"Los productores asentados en la zona alta de Mundo Nuevo, en el municipio Freites del estado Anzoátegui, nos declaramos en emergencia ante el severo deterioro de las vías de penetración agrícola, ya que esa situación amenaza no sólo las cosechas, sino que también pone en riesgo la vida y el bienestar de todos los habitantes'.
La aseveración fue hecha por Raúl Ortiz, quien se desempeña como líder de la ruralidad para las Américas y promotor de la caficultura, y fungió como vocero de los afectados destacando que el mal estado de las carreteras vulnera el trabajo agrícola de cientos de familias y pone en riesgo el traslado de pacientes ante emergencias médicas.
"Tras el colapso de la carretera de Mundo Nuevo hacia Urica, registrado en 2024 por la crecida del río Amana, sólo había paso por el estado Monagas y la zona quedó en extrema vulnerabilidad.

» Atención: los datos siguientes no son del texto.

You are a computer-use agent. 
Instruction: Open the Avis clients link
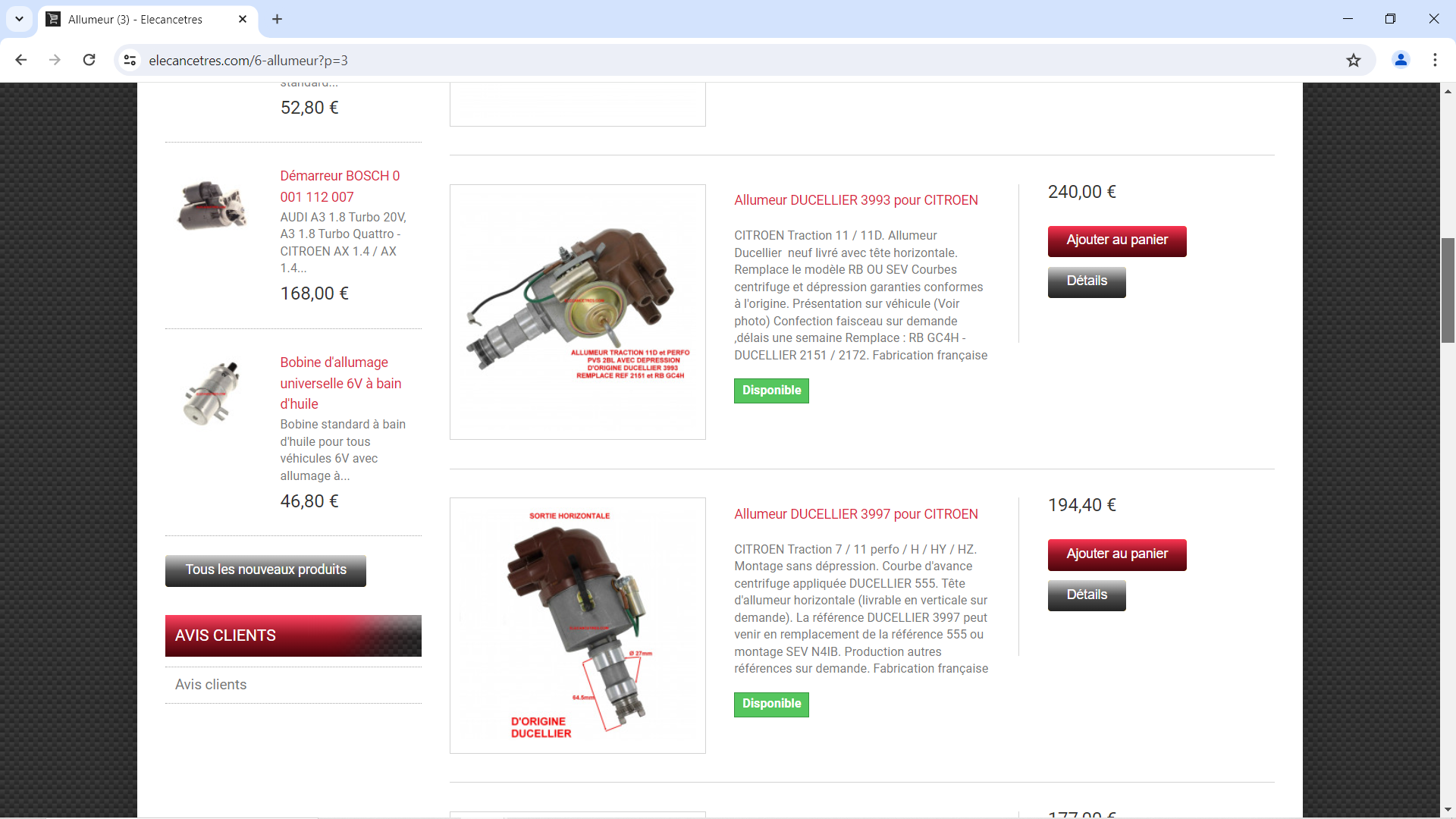pyautogui.click(x=211, y=685)
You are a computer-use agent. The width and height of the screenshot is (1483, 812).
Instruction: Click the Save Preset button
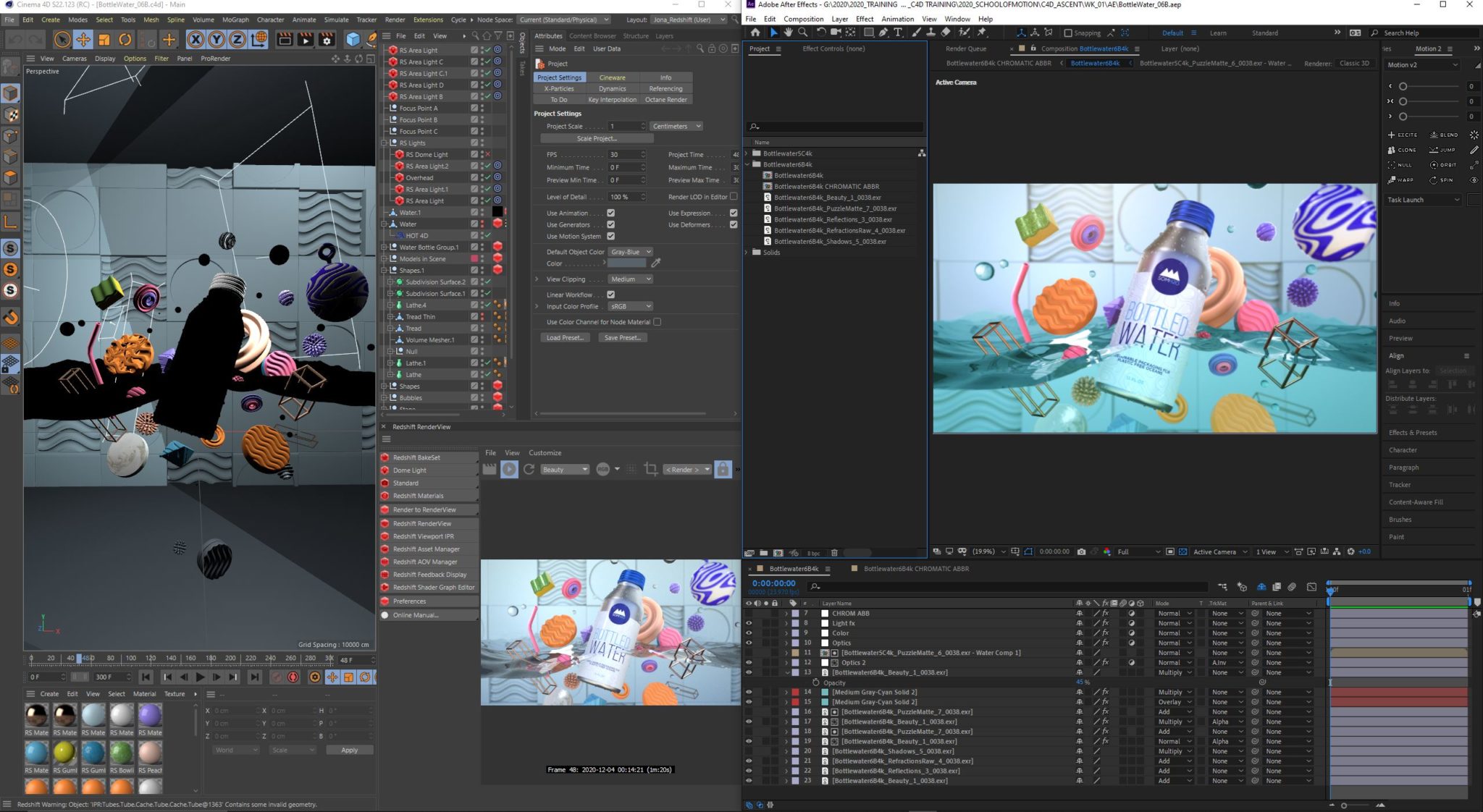point(621,338)

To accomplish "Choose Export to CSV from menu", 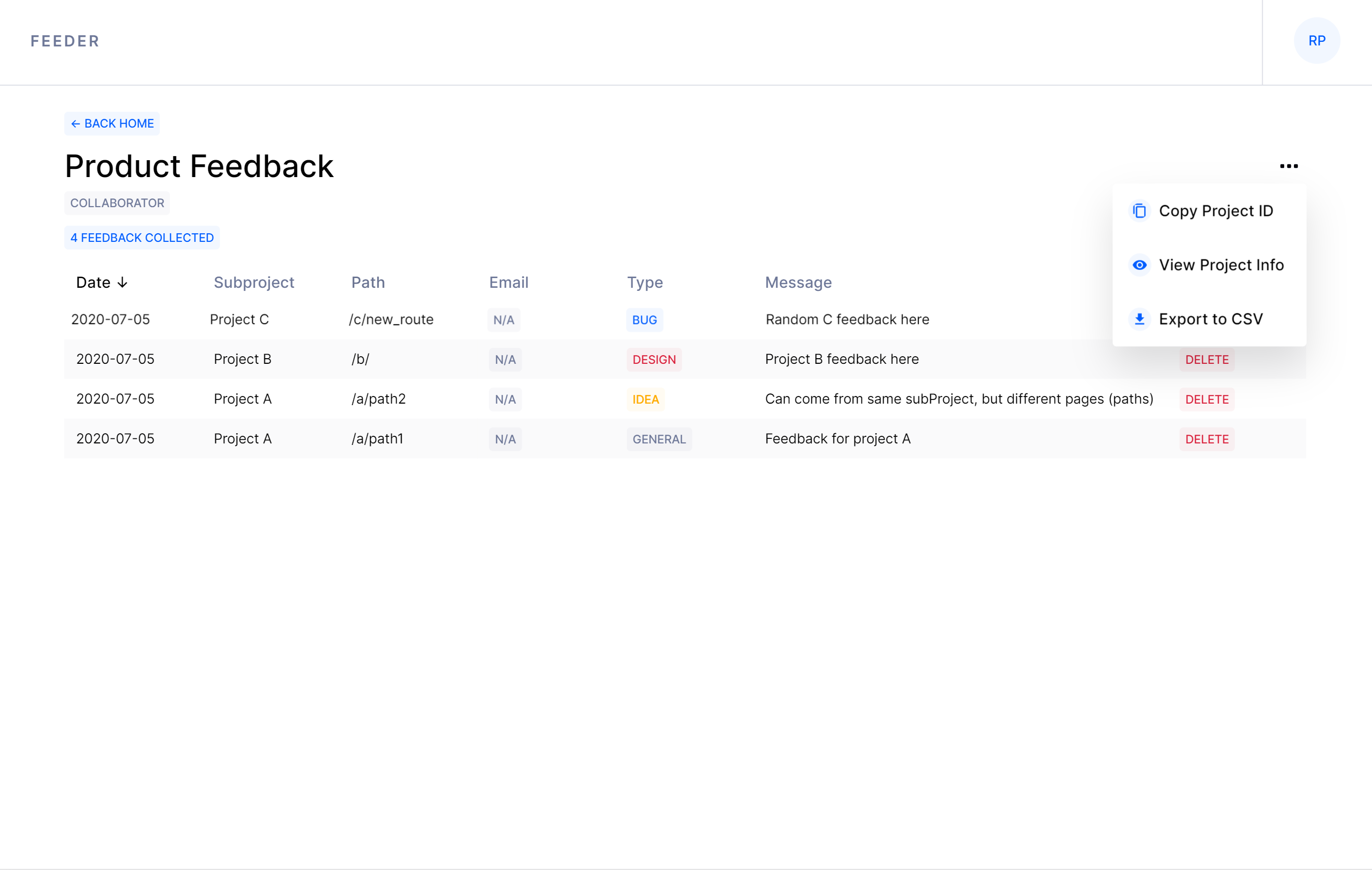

Esto impacta doblemente a las comunidades del macizo montañoso del Turimiquire porque por un lado paraliza la salida de las cosechas de café, hortalizas y frutas; y por el otro, pone en riesgo vidas humanas al retrasar la atención inmediata y el traslado en caso de emergencias médicas", explicó.

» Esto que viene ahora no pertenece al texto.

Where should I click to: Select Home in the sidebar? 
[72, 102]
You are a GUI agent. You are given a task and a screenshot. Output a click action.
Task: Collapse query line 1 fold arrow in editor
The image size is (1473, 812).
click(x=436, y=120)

Ortiz recordó que aunque hace aproximadamente dos años la gobernación de Anzoátegui envió una maquinaria pesada para reabrir la ruta desde esta entidad, al poco tiempo el afluente volvió a crecer y sólo se podía acceder a la zona en motos. "La comunidad, junto con los agricultores, abrió el paso para vehículos 4x4", indicó.
Señaló que, en materia agrícola, ver que se pierden las cosechas por no tener cómo sacarlas es un golpe devastador para la economía de cientos de familias, pues el deterioro de las vías encarece los costos y muchas veces los precios de ventas no logran cubrir los fletes y gastos de los vehículos.
"Pero lo más alarmante es en el ámbito de la salud: en este momento sacar a un enfermo, a un anciano o a una embarazada en una urgencia médica por estos caminos destrozados se ha convertido en una carrera de alto riesgo", advirtió Ortiz.
En ese sentido, hizo un llamado urgente a las autoridades nacionales, estadales y municipales a intervenir la ruta con maquinaria pesada para despejar los derrumbes y mitigar las fallas de borde antes de que la zona quede totalmente incomunicada.
Asimismo, Ortiz reiteró la disposición del gremio de caficultores "para trabajar hombro a hombro" con las instituciones del Estado, enfatizando que garantizar la vialidad en Mundo Nuevo no es sólo una inversión en producción soberana, sino una medida urgente de protección social y sanidad para la montaña anzoatiguense.